I knew I had to marry him, I just didn’t want to.
Everything about him screamed practical, boring and totally uncool. But I had just given birth to my third child two weeks earlier, and I was desperate.
I looked at my current partner. He was sleek and showy, with the right amount of casual ruggedness. When we were together, we created this fabulous picture of a hip family on the go. But he betrayed me. Like that too slick guy that just doesn’t live up to his boastful promises of wanting to be a family man, he couldn’t handle three kids.
Or really, our three car seats couldn’t fit across the back seat.
Yes, my SUV had to go.
The only practical solution my husband and I reached: I had to get a Mini-Van.
(You may wonder why we never tried to put three seats across the back until AFTER the third child was born. I ask myself that question all the time. Or really, I ask my husband that question, since he’s the one who kept saying “Of course they’ll fit!”)
The next week was a blur. I was trying to wrangle a newborn, three-year-old and five-year-old while searching car ads for mini vans. And we had to unload the SUV at the same time. Thanks to some bartering, dealer fast talk and sheer desperation, we traded our swanky SUV in for a barely used mini van.

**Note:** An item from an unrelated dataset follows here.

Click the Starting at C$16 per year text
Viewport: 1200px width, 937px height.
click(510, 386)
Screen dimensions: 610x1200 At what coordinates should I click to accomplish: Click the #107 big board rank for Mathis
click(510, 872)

A week later, my new man rolled up the driveway. He was metallic blue with running boards(!) and a rear spoiler (!!). No sunroof. Nothing I would have picked. But it was done, the papers were signed. We were a new couple. Like an arranged marriage, we sized each other up, and realized we had to make it work. For the sake of the kids.
When friends without vans (FWV) heard the news, they were horrified. They murmured things like, “It’ll be ok.” “You won’t have it forever” and “You don’t have to drive it ALL the time.” I had always told myself, I was never going to be a “Mini-Van Mom” or MVM. Whatever that means. Where does that stigma come from? One woman said to me, “People will think you’ve surrendered!” Surrendered to what? The fact I have kids? Um, cat’s out of the bag. I have three. Surrendered my youth or cool factor? I still like a pair of good high heels and a strong gimlet.
Except I don’t have to sweat and struggle to fold seats forward and back to put 3 small children in car seats.
I can press a button and my side door automatically opens. Justlikethat.
When I go to the PotteryBarn Outlet, I can fit a new dresser, three kitchen stools and a floor mirror. In my van.
At tailgate parties, the van holds large coolers of adult beverages, salsa/chips and cocktail shrimp with plenty of room for a nap in the backseat.
I don’t need a clam-top riding on the roof to carry extra belongings for the summer vacation, they all fit inside.
See? He may have been awkward and not the most attractive guy in the beginning. But he’s made my life easier . And that’s why I’m not ashamed to say, I fell madly in love with my mini van. So I drive my crew with pride, rear spoiler and all. And even got a few admiring glances the other day from a carload of teens that pulled up next to me. It was either the van, or the classic Beastie Boys I was blaring on the stereo.